BEGIN DATASET ENTRIES

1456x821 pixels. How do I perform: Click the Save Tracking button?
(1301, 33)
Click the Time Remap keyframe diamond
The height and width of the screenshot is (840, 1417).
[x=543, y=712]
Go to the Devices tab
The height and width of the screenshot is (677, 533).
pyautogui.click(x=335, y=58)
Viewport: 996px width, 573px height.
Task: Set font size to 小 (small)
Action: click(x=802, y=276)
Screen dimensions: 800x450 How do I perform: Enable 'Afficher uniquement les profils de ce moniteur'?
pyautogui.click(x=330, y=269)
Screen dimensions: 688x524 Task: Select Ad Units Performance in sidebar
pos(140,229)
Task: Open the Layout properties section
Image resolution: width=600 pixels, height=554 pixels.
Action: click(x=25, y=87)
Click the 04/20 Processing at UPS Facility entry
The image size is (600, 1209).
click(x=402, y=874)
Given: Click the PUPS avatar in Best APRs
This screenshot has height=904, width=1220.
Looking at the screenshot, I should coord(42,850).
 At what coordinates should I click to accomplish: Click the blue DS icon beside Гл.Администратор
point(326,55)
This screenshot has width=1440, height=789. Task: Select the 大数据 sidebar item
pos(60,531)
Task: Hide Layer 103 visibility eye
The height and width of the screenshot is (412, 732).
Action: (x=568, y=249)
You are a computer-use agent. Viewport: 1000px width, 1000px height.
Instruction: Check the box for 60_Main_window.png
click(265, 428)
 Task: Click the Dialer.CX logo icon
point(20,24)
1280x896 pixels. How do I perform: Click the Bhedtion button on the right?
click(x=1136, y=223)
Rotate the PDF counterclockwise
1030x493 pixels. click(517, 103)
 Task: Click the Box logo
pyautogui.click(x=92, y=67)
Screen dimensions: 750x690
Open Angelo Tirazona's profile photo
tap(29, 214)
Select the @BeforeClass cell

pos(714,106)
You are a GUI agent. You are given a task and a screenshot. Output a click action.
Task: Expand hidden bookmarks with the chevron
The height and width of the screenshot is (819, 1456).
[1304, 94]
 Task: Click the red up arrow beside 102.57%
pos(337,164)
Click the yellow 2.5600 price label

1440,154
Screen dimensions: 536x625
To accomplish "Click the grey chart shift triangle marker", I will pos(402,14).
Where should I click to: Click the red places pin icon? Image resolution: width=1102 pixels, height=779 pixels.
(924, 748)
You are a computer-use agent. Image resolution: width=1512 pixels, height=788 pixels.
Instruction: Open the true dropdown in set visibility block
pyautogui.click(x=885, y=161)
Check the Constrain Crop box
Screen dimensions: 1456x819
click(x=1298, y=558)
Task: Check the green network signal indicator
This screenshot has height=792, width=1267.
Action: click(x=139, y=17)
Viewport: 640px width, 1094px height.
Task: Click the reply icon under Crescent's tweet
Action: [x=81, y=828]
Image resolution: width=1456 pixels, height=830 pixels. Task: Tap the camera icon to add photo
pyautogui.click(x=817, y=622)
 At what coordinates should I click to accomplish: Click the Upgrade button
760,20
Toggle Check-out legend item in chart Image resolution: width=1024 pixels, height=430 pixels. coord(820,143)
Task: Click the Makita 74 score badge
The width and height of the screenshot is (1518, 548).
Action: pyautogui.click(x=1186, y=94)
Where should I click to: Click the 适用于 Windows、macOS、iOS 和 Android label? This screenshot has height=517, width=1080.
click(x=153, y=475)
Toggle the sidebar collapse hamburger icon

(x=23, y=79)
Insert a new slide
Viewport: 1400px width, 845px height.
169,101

END DATASET ENTRIES

= YOUR TASK =
Rewrite all the rows above, replacing "Screen dimensions" with "Screen size" wherever it occurs and keeping everything else unchanged.

= RESULT =
1456x821 pixels. How do I perform: Click the Save Tracking button?
(1301, 33)
Click the Time Remap keyframe diamond
The height and width of the screenshot is (840, 1417).
[x=543, y=712]
Go to the Devices tab
The height and width of the screenshot is (677, 533).
pyautogui.click(x=335, y=58)
Viewport: 996px width, 573px height.
Task: Set font size to 小 (small)
Action: click(x=802, y=276)
Screen size: 800x450 How do I perform: Enable 'Afficher uniquement les profils de ce moniteur'?
pyautogui.click(x=330, y=269)
Screen size: 688x524 Task: Select Ad Units Performance in sidebar
pos(140,229)
Task: Open the Layout properties section
Image resolution: width=600 pixels, height=554 pixels.
Action: click(x=25, y=87)
Click the 04/20 Processing at UPS Facility entry
The image size is (600, 1209).
click(x=402, y=874)
Given: Click the PUPS avatar in Best APRs
This screenshot has height=904, width=1220.
Looking at the screenshot, I should coord(42,850).
 At what coordinates should I click to accomplish: Click the blue DS icon beside Гл.Администратор
point(326,55)
This screenshot has width=1440, height=789. Task: Select the 大数据 sidebar item
pos(60,531)
Task: Hide Layer 103 visibility eye
The height and width of the screenshot is (412, 732).
Action: (x=568, y=249)
You are a computer-use agent. Viewport: 1000px width, 1000px height.
Instruction: Check the box for 60_Main_window.png
click(265, 428)
 Task: Click the Dialer.CX logo icon
point(20,24)
1280x896 pixels. How do I perform: Click the Bhedtion button on the right?
click(x=1136, y=223)
Rotate the PDF counterclockwise
1030x493 pixels. click(517, 103)
 Task: Click the Box logo
pyautogui.click(x=92, y=67)
Screen size: 750x690
Open Angelo Tirazona's profile photo
tap(29, 214)
Select the @BeforeClass cell

pos(714,106)
You are a GUI agent. You are given a task and a screenshot. Output a click action.
Task: Expand hidden bookmarks with the chevron
The height and width of the screenshot is (819, 1456).
[1304, 94]
 Task: Click the red up arrow beside 102.57%
pos(337,164)
Click the yellow 2.5600 price label

1440,154
Screen size: 536x625
To accomplish "Click the grey chart shift triangle marker", I will pos(402,14).
Where should I click to: Click the red places pin icon? Image resolution: width=1102 pixels, height=779 pixels.
(924, 748)
You are a computer-use agent. Image resolution: width=1512 pixels, height=788 pixels.
Instruction: Open the true dropdown in set visibility block
pyautogui.click(x=885, y=161)
Check the Constrain Crop box
Screen size: 1456x819
click(x=1298, y=558)
Task: Check the green network signal indicator
This screenshot has height=792, width=1267.
Action: click(x=139, y=17)
Viewport: 640px width, 1094px height.
Task: Click the reply icon under Crescent's tweet
Action: [x=81, y=828]
Image resolution: width=1456 pixels, height=830 pixels. Task: Tap the camera icon to add photo
pyautogui.click(x=817, y=622)
 At what coordinates should I click to accomplish: Click the Upgrade button
760,20
Toggle Check-out legend item in chart Image resolution: width=1024 pixels, height=430 pixels. coord(820,143)
Task: Click the Makita 74 score badge
The width and height of the screenshot is (1518, 548).
Action: pyautogui.click(x=1186, y=94)
Where should I click to: Click the 适用于 Windows、macOS、iOS 和 Android label? This screenshot has height=517, width=1080.
click(x=153, y=475)
Toggle the sidebar collapse hamburger icon

(x=23, y=79)
Insert a new slide
Viewport: 1400px width, 845px height.
169,101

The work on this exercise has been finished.